Cualquiera que hay viajado conmigo en coche sabe que al volante soy de todo menos temeraria, imprudente o arriesgada. Mi conducción es monótona y los de la DGT estarían contentos si todos los conductores fueran como yo: no hago un ceda el paso donde hay un stop, no sobrepaso lo límites de velocidad, y al volante, como rezan las campañas de tráfico, ni una gota de alcohol (esto, la verdad, no tiene mucho mérito, porque prácticamente soy abstemia).
Eso me ha vuelto intolerante con los errores ajenos en la conducción, y más cuando soy víctima no ya de un fallo, sino de una tropelía, un claro abuso. Eso me ocurrió el pasado viernes, a las ocho de la mañana, en la carretera de Extremadura.
Frenazo del de delante, lo que me obligo a realizar una maniobra similar para no acariciar su maletero… El mío fue tocado, que no hundido, por el vehículo que conducía un inmigrante (sin papeles, para más complicación) y el lateral trasero magullado por otro conductor. Cuando hablo de tropelía no me refiero al pobre inmigrante (para no complicarle la vida no lo he notificado a mi compañía de seguros), porque al fin y al cabo esa colisión trasera apenas rayó mi parachoques, sino al o la Fitipaldi que no tuvo a bien pararse tras golpearme y se dio a la fuga.
No se si iría sin seguro, si la prisa por llegar al trabajo le impidió detenerse, o si simplemente acumula tantos partes que teme que la cuota de la aseguradora le suba en el próximo recibo, pero me dejo furiosa e indignada.
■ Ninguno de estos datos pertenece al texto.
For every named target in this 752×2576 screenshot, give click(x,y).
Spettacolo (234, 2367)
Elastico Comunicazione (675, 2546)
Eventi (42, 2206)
No pude anotar la matrícula, así que mi seguro correrá con todo sin ser yo la culpable, incluidos los gastos causados a la sanidad pública madrileña por la atención que se me prestó en urgencias.
Yo no sería capaz de semejante bajeza, que aemás constituye un delito (que me corrija algún especialista en leyes), pero está claro que si, como me dijo un guardia civil, se atropella a peatones (fuera del caso mediático que a todo el mundo le vendrá ahora la cabeza) y se les deja a su suerte, lo que me ha ocurrido no es tan grave. Lo mismo me decían en el hospital, sorprendidos por mi sorpresa y estupor. Debí parecerles un alma cándida.
Me duelen las lumbares, aunque como me dijo un enfermero de urgencias, con toda seriedad, eso con “un collarín y el antiinflamatorio se pasa”. No sabía yo que el collarín hacia milagros a esa altura de la espalda, pero al menos el comentario me sirvió para echarme unas risas y que mi indignación se tornara en resignación.